I am still waiting for the birth certificate and am now worried about how much time is left on my parking meter. To my right, on the black benches, two employees are trying to help an elderly woman get a death certificate for her late husband. The woman doesn’t understand why the insurance company is making her do this. She came here on the bus. She is crying. At the snack stand, which sells candy, pop, and cheeseburgers, the clerk closes his eyes. On the small TV mounted over the wrought iron cashier’s cage, local junior high flag football is being played. A kid catches a bomb and sails into the end zone.

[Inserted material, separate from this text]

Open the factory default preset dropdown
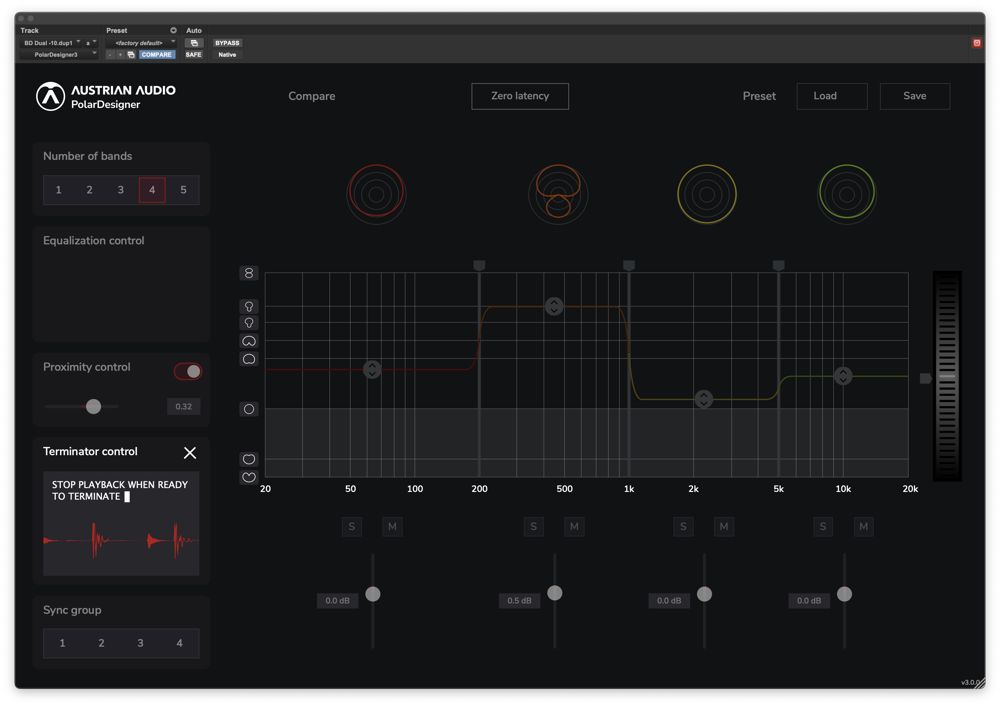The image size is (1000, 706). click(143, 43)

When my dad would tell me that Superman was created here in Cleveland, I never really believed him. We took excursions downtown from the suburbs and explored it like it was some once-great civilization, with huge parts of it empty and exploded away. There were secrets and stories here, of a past that might once have been golden. As I grew up, I began to see why he might be right. At the time I am writing this, our football team has not won a game in eleven months. Our baseball team has not won a championship since 1948. The newspapers are filled with bad things. The air is getting cold and the skies will be overcast for the next six months. When we see a patch of blue, we look up and stare.
Superman is not real.
But here, at some point, he somehow was.
This story is not like the others. This story is not just about Superman, but is about two men and their work, both in public and in secret, over a significant portion of the twentieth century. This is about what they really did, not what we wanted them to. That is important, too.

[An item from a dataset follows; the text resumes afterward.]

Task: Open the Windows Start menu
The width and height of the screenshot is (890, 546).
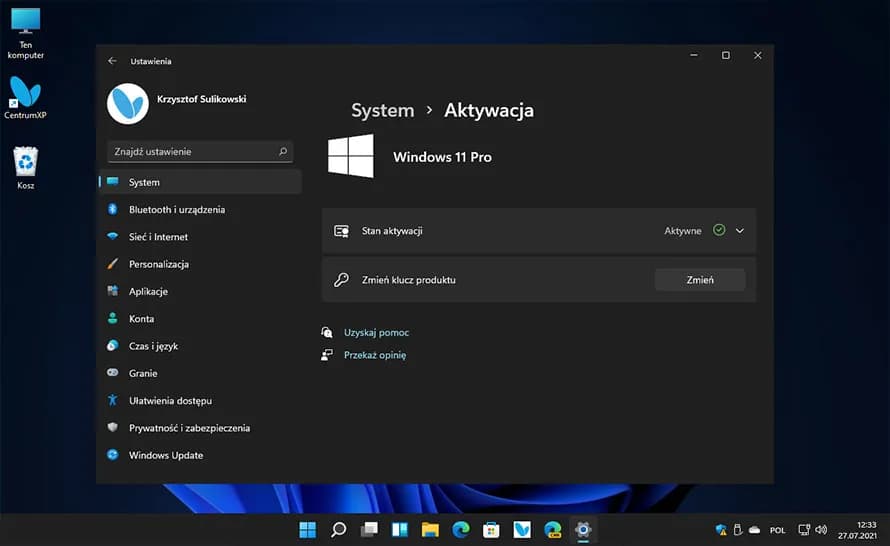Action: (307, 529)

I never knew Jerry Siegel and Joe Shuster. I am not even remotely related to them. But their story—creating the impossible Superman as teenagers during the Great Depression—is one that somehow resounds through all of us with a soundtrack we can almost always quite hear. In the comics, Superman is always looking for secrets to his heritage. That is no coincidence. We all want to know where we come from. The same goes for our dreams and fictions. Why have these characters lasted? What can they tell us? Most people may claim to like Batman better, but it is Superman who measures the best of us. We want to know why.
But how? Not only through dusty facts and forgotten artifacts, but through the very actions that stole their hours. The truth is, Jerry and Joe told us their own secrets in the comics and stories they puzzled over for decades. We have been distracted by half-remembered tales when the answer has been right in front of us the whole time. The work: that is their secret identity.
Superman is not real. But the facts I discovered are just as unbelievable: a mystical cult, a bald, power-mad millionaire, a bulletproof strongman, the real Lois Lane, and a writer’s unlikely, secret service to his country. I found out that the first Superman story was stolen. I not only learned the true cause of Jerry’s father’s death, but who the culprits could be. How? I live in Cleveland; I went to all the places and read all the comics. It took a long time. I read Jerry’s last, unpublished story and my spine, as the comics always somehow promised, actually tingled. And I discovered someone real who, by all accounts, is supposed to be a lie. And somewhere in this book is who I think Superman really is. But that’s my interpretation; you have to find yours.
They call my name and I pay $25 for a birth certificate of someone I did once meet, but am not related to. I open it and pause. It is a new date and a new spelling, one that sounds suspiciously like a famous Superman character. This is how it starts: how truth can become imagination, and thus, a window into a hopeful world right next to our own. But creation has a cost.
Superman isn’t real. But sometimes we wish he could be.
This is the story of that wish coming true.